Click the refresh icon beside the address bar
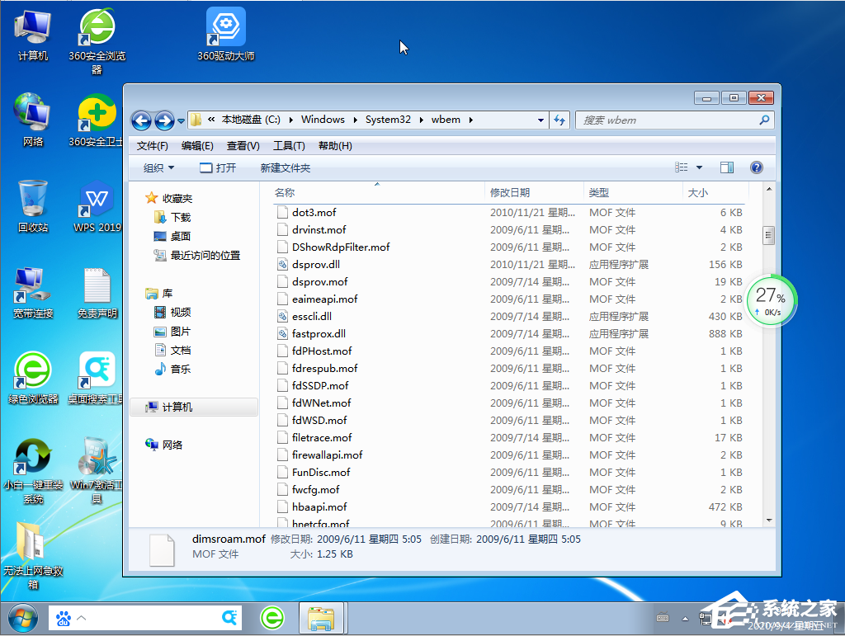Viewport: 845px width, 636px height. pos(560,120)
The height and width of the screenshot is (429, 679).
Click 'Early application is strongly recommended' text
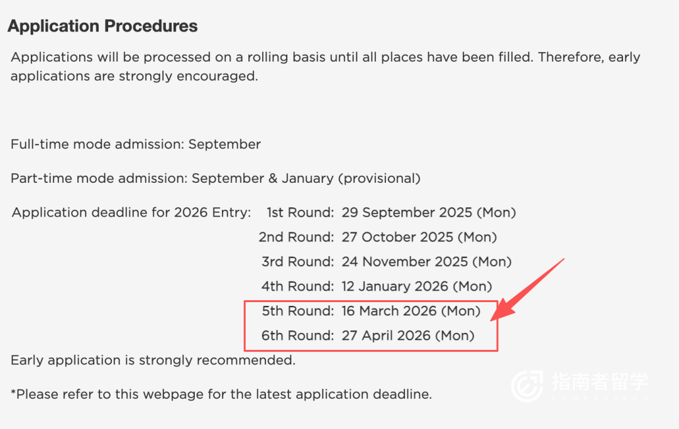pos(153,361)
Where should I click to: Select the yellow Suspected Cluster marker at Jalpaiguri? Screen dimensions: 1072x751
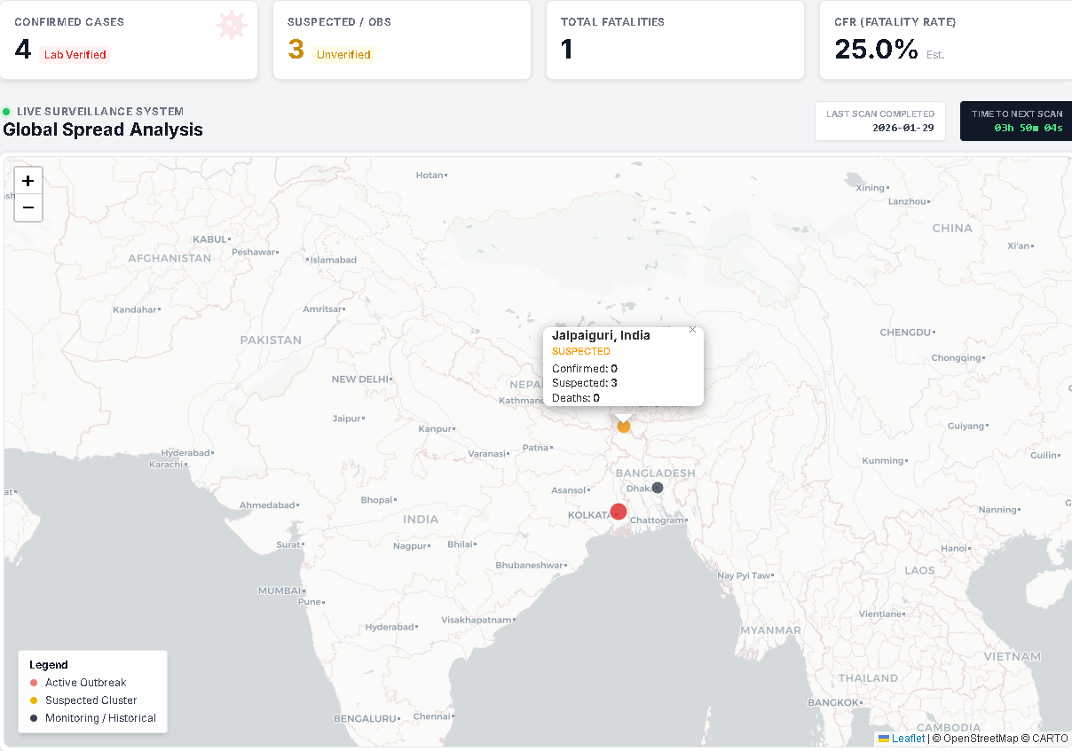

### Given problem
Copy the data above line for line, without any changes, and leave out the pictures.

### Finished answer
Click the refresh icon beside the address bar
Viewport: 845px width, 636px height. pos(560,120)
The height and width of the screenshot is (429, 679).
Click 'Early application is strongly recommended' text
pos(153,361)
Where should I click to: Select the yellow Suspected Cluster marker at Jalpaiguri? Screen dimensions: 1072x751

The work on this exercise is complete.